## Your instructions
Return nothing but the lines from the one containing "Given: Click the" through the end of the records below, exactly as they stand and without pictures.

## Information supplied
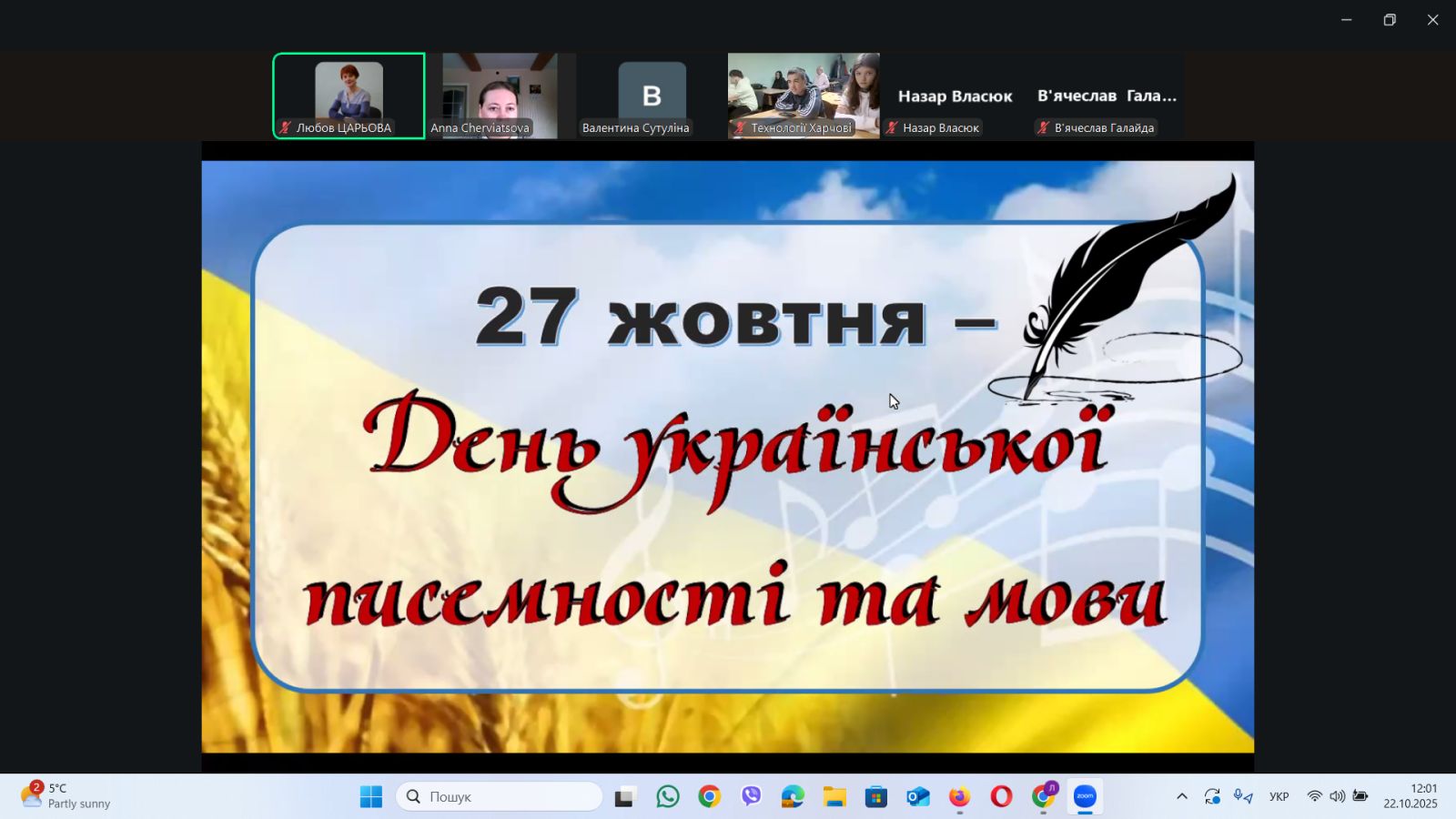Click the Windows Start button
The width and height of the screenshot is (1456, 819).
tap(371, 797)
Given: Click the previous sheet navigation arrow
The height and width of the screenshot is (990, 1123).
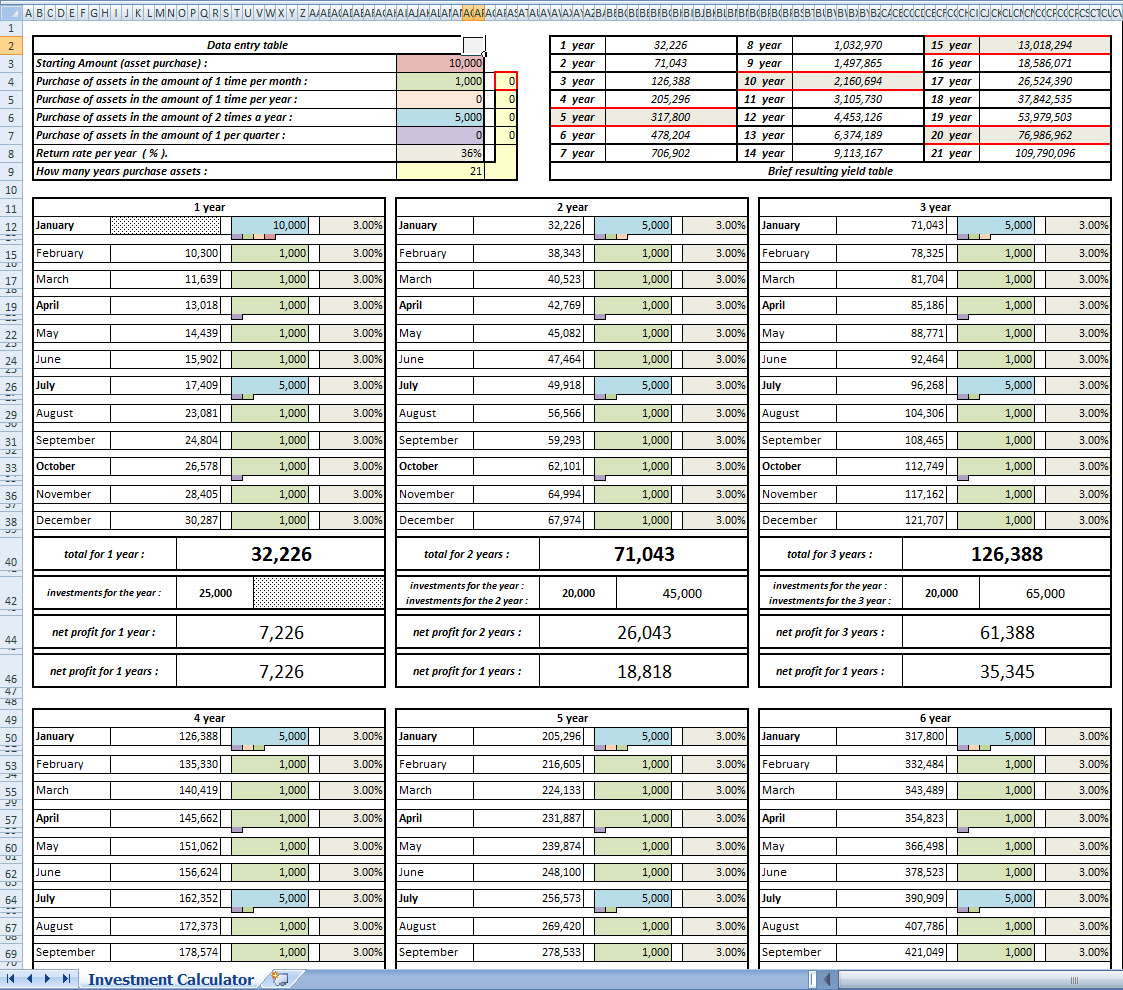Looking at the screenshot, I should click(30, 979).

## Solution to the problem
Given: Click the previous sheet navigation arrow
The height and width of the screenshot is (990, 1123).
Looking at the screenshot, I should click(30, 979).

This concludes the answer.